The Bo-Kaap community was interdicted by one of the developers who are seeking to gentrify the community. On July 4, the Blok Urban Living company filed an interdict against various Bo-Kaap community associations as well as the City of Cape Town. The interdict was regarding alleged trespassing by Bo-Kaap residents over a development in the area. The Daily Vox team rounds up.
On Friday, the Western Cape High Court granted the development company the interdict against “all other persons trespassing, unlawfully conducting themselves or attempting to trespass or unlawfully conduct themselves.”
Osman Shabodien from the Bo-Kaap Civic Association told The Daily Vox in an interview that: “The interdict was given last Wednesday and the community moving forward is basically we went to court where the interim interdict was granted. The rest must be contested by the 15 or 17th of August.”
The judge ordered that a meeting must take place between the Blok Company, Bo-Kaap representative Sheik Dawood Terblanche and the South African Human Rights Commission within the next 10 days.
On Monday, July 9 the community held a meeting to discuss the interdict and the way forward.
Shabodien said: “What we basically decided last night at the meeting was the question of us looking at a way forward by telling ourselves listen we can’t be sitting in this position purely because the court’s order makes it obligatory for us to do certain things. Like from the interdict we got two reps from the community that now have to liaise with the builders and developers in order to make our day-to-day lives easier. Like the noise. The whole question of jamming up our roads, of heavy vehicles. So it’s quite a disturbance in our community so that’s the one thing the two reps must do. They are ordered by court to do that. But we are saying going forward is we must be able to match them legally. Like taking to court and saying listen this is now enough.”
With regards to the meeting with the company and the SAHRC, Shabodien said: “Well I think last night’s meeting settled. The court has given ten working days so between that and last night’s meeting we laid the basis of how it should happen. The community is very suspicious with the whole idea of talking openly to developers because they might take it as an acceptance of them being around. Our talking to developers has got nothing to with accepting them being around. We still don’t want them around.”
The Bo-Kaap community have been protesting for the past few months over the gentrification and development of their community by the City of Cape Town and private developers.
Shakirah Dramat from Bo-Kaap Rise had previously told The Daily Vox about how the various developments that were going up were affecting the Bo-Kaap community. Dramat said the developments have brought with them a lot of inconveniences in terms of parking problems, lack of affordable housing and congestion.

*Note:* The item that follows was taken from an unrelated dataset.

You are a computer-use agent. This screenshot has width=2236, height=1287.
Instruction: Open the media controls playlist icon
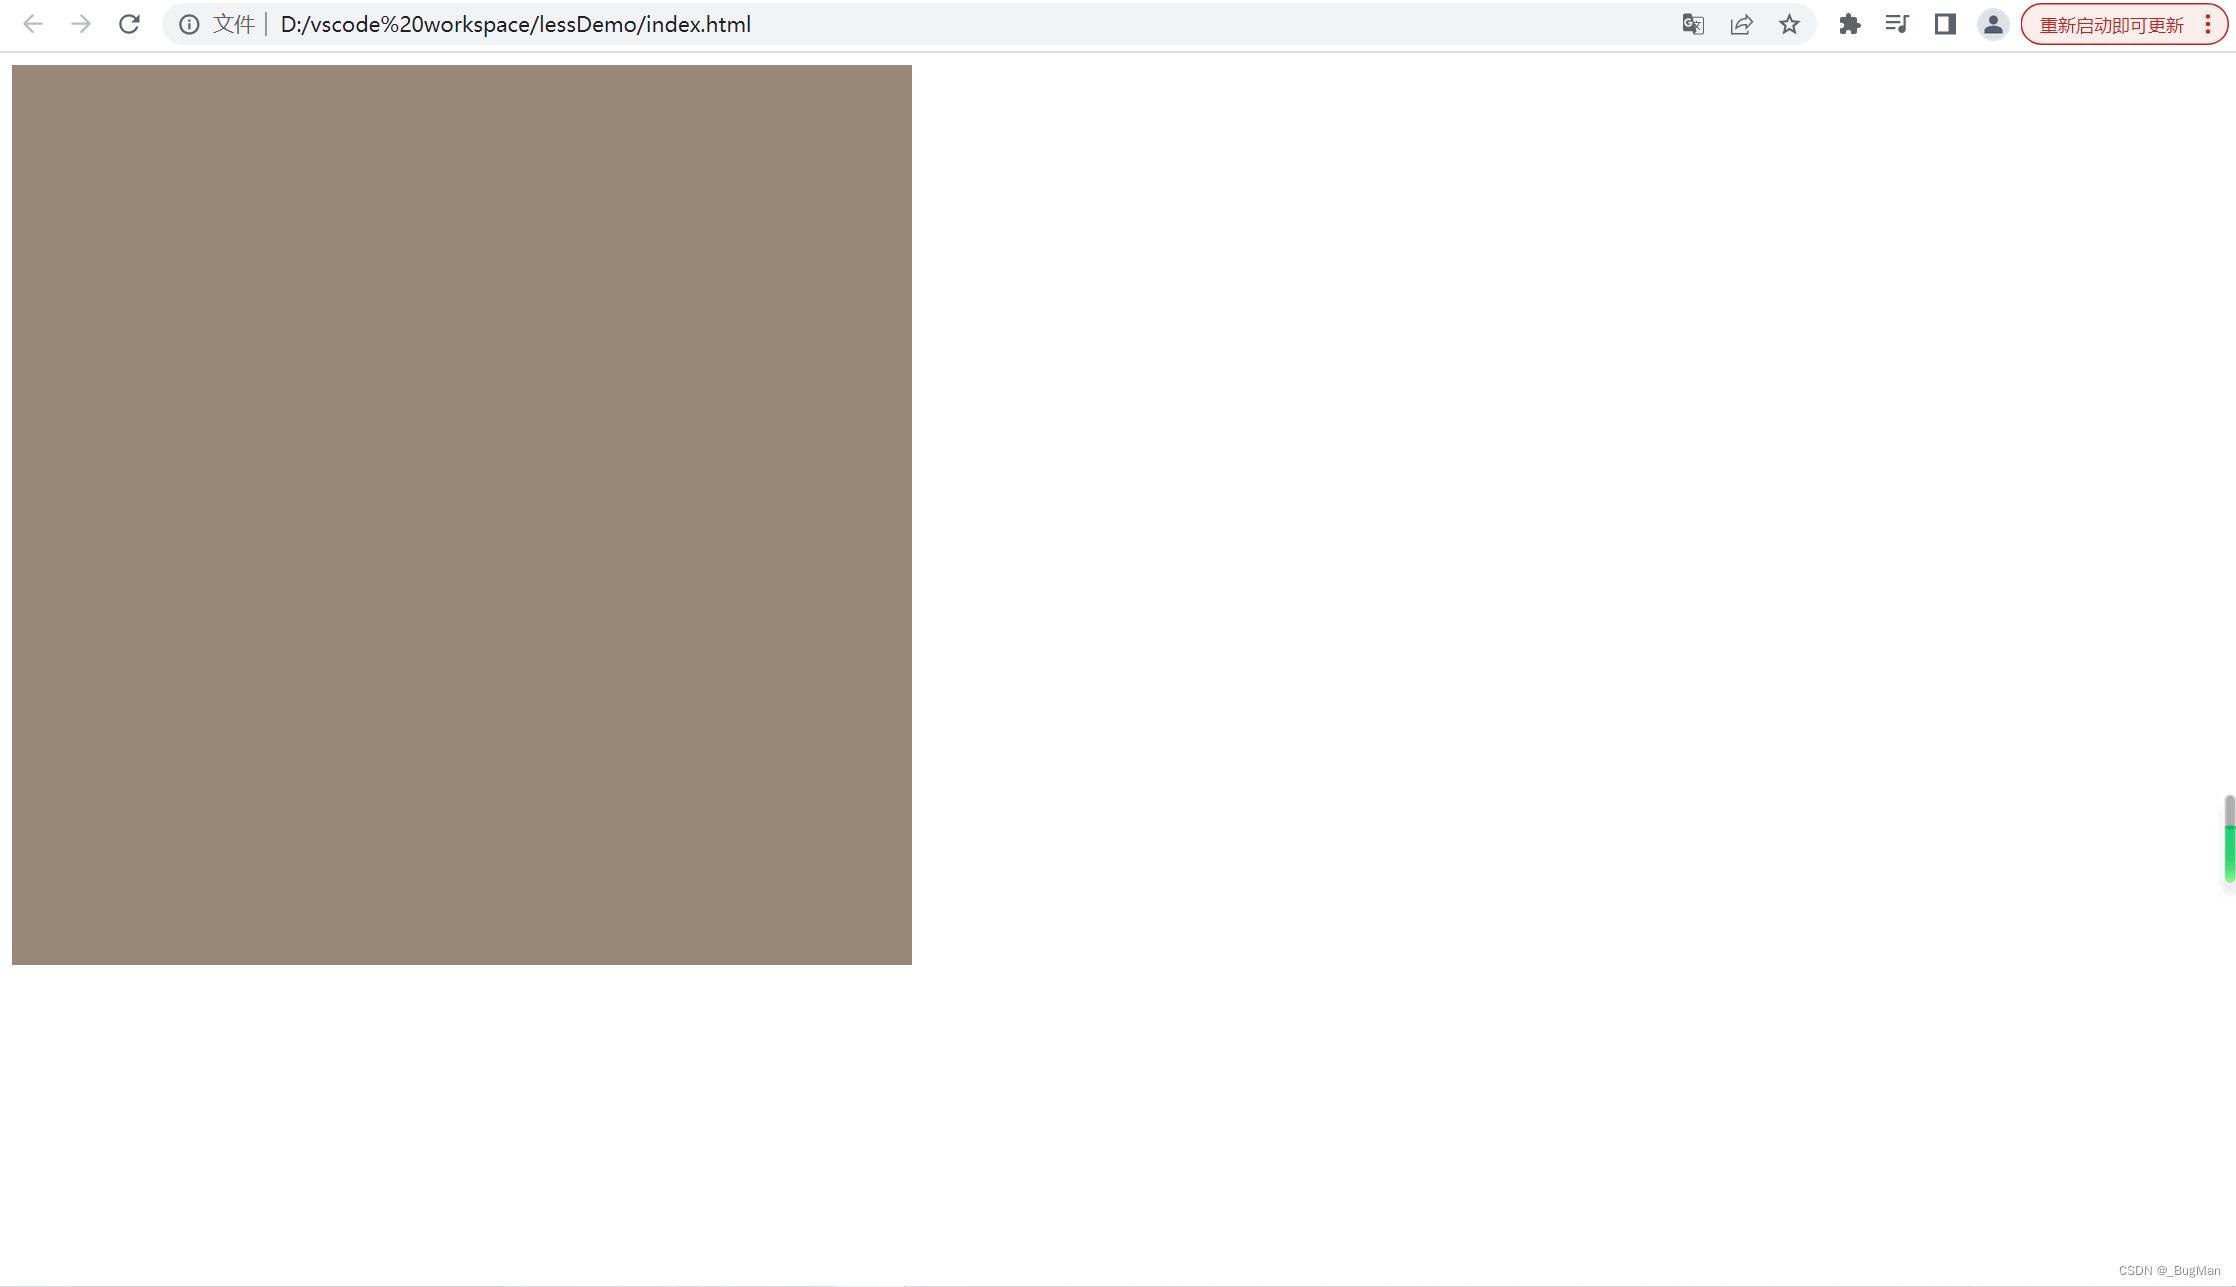click(x=1896, y=24)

“Why has the City not made affordable or low-cost housing available for people living in the city? Why, when four or five generations of my family before me grew up in this area, built this city am I not allowed an affordable piece of land? Is it because I am no rich enough or is it because my skin is not white enough?” said Dramat.
Dramat said that even when the community gives their comment to the City and the developers, it is never taken into consideration. Their protests fall on deaf ears as the developments still get passed.

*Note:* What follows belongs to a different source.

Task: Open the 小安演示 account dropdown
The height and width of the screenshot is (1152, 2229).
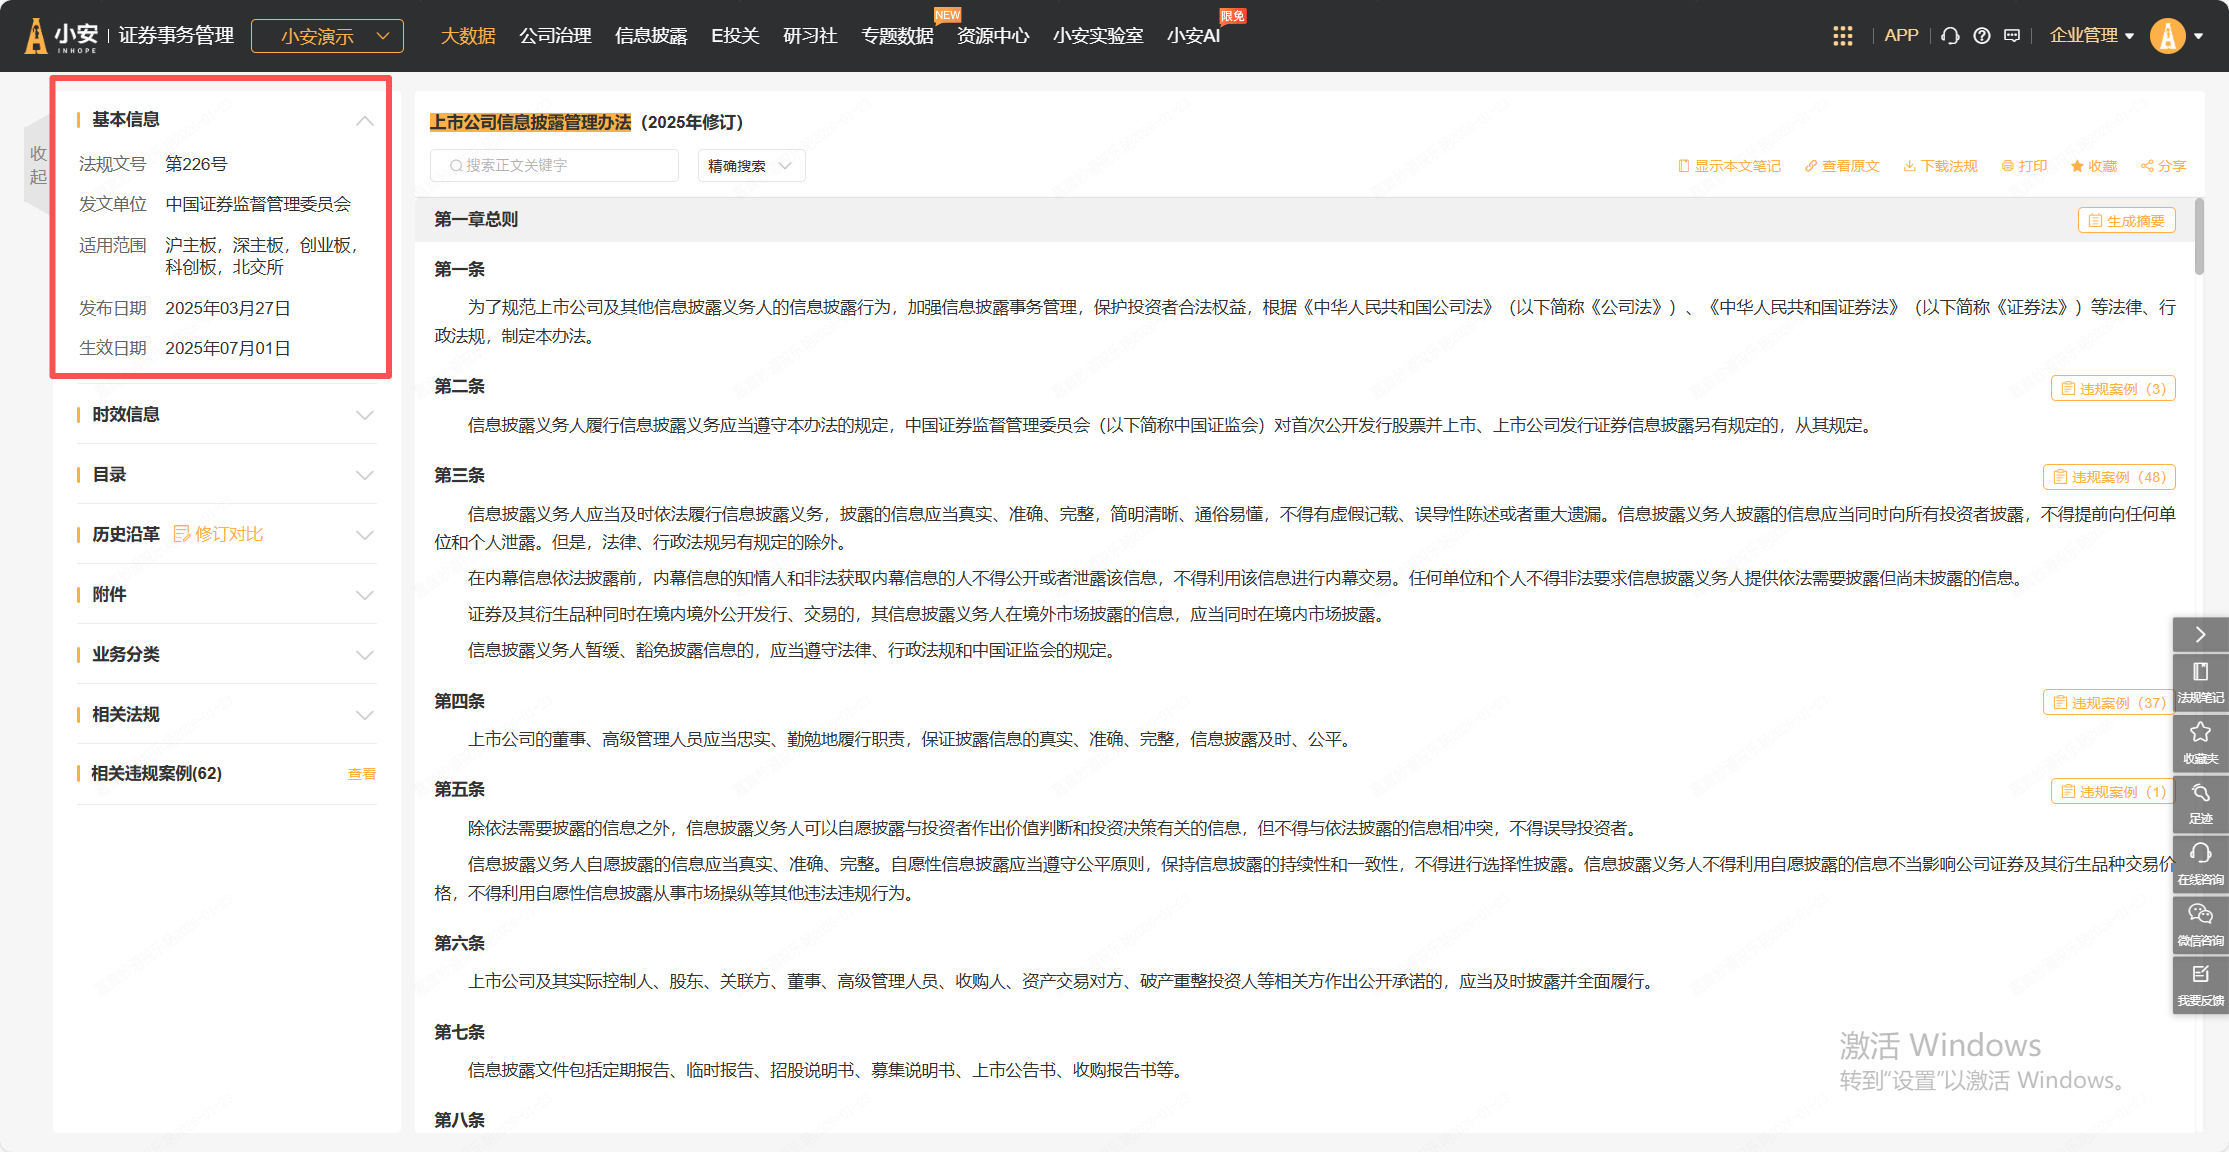Action: click(x=327, y=36)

“No matter how many signatures we get, how many times we go to court, no matter how hard we try to stand up to them. The reality is that big development companies have millions to throw at the best lawyers to get out of something but a small community like us where the majority of people are from a lower to middle class income can’t afford to spend millions on lawyers to represent us in court. So ultimately they will always win because they have better resources,” she said.

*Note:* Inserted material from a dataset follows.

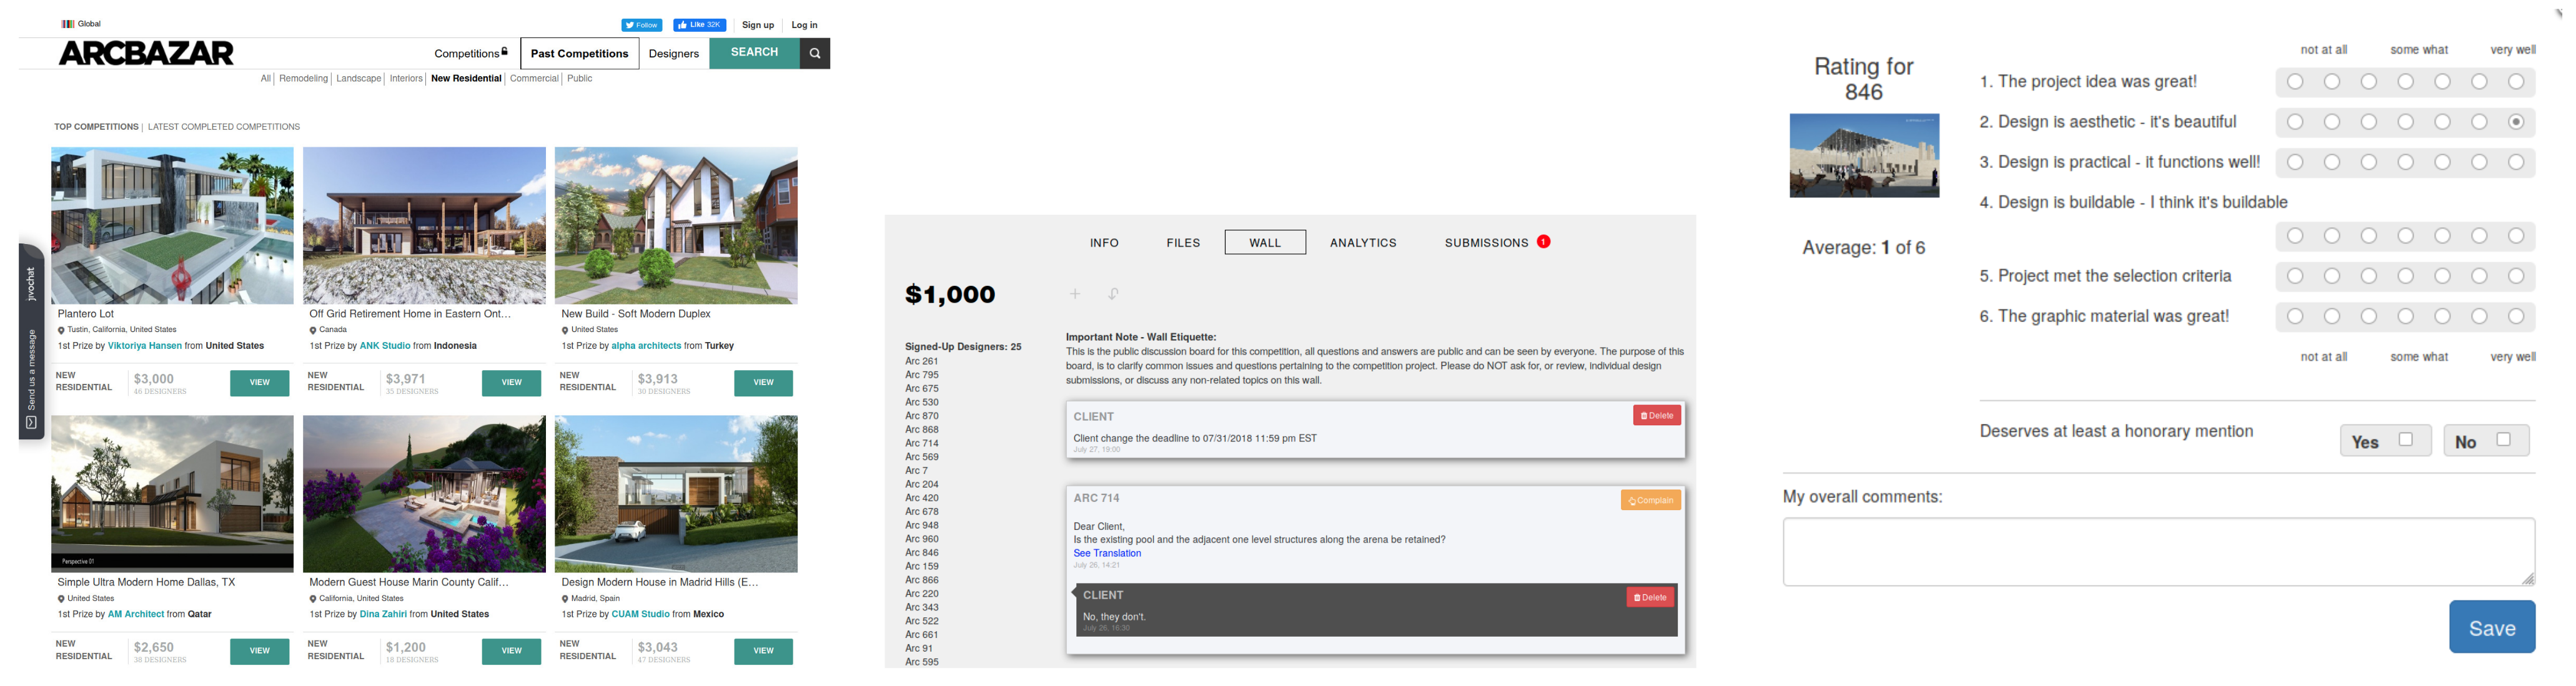Open the Global region selector
This screenshot has height=686, width=2576.
(82, 24)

Shabodien said: “Put it this way they are one of many operating in Bo-Kaap. But Blok has fourteen developments in Cape Town so they are quite a biggie type of situation. They come with money and arrogance. It’s like saying who are you people to stop when we want to build. That is the whole challenge we are not just fighting arrogance, we are fighting money.”
As for whether the City has responded to the community in any way, he says: “The City itself is the main culprit to all the type of happening. What the City did is send our councillor back into the community but they didn’t do anything. I think one of the worst atrocities is committed under the bylaws that the City has. The development bylaws of 2015 says they don’t have to consult communities, they don’t have to consult anybody if the development is within the zoning rights.”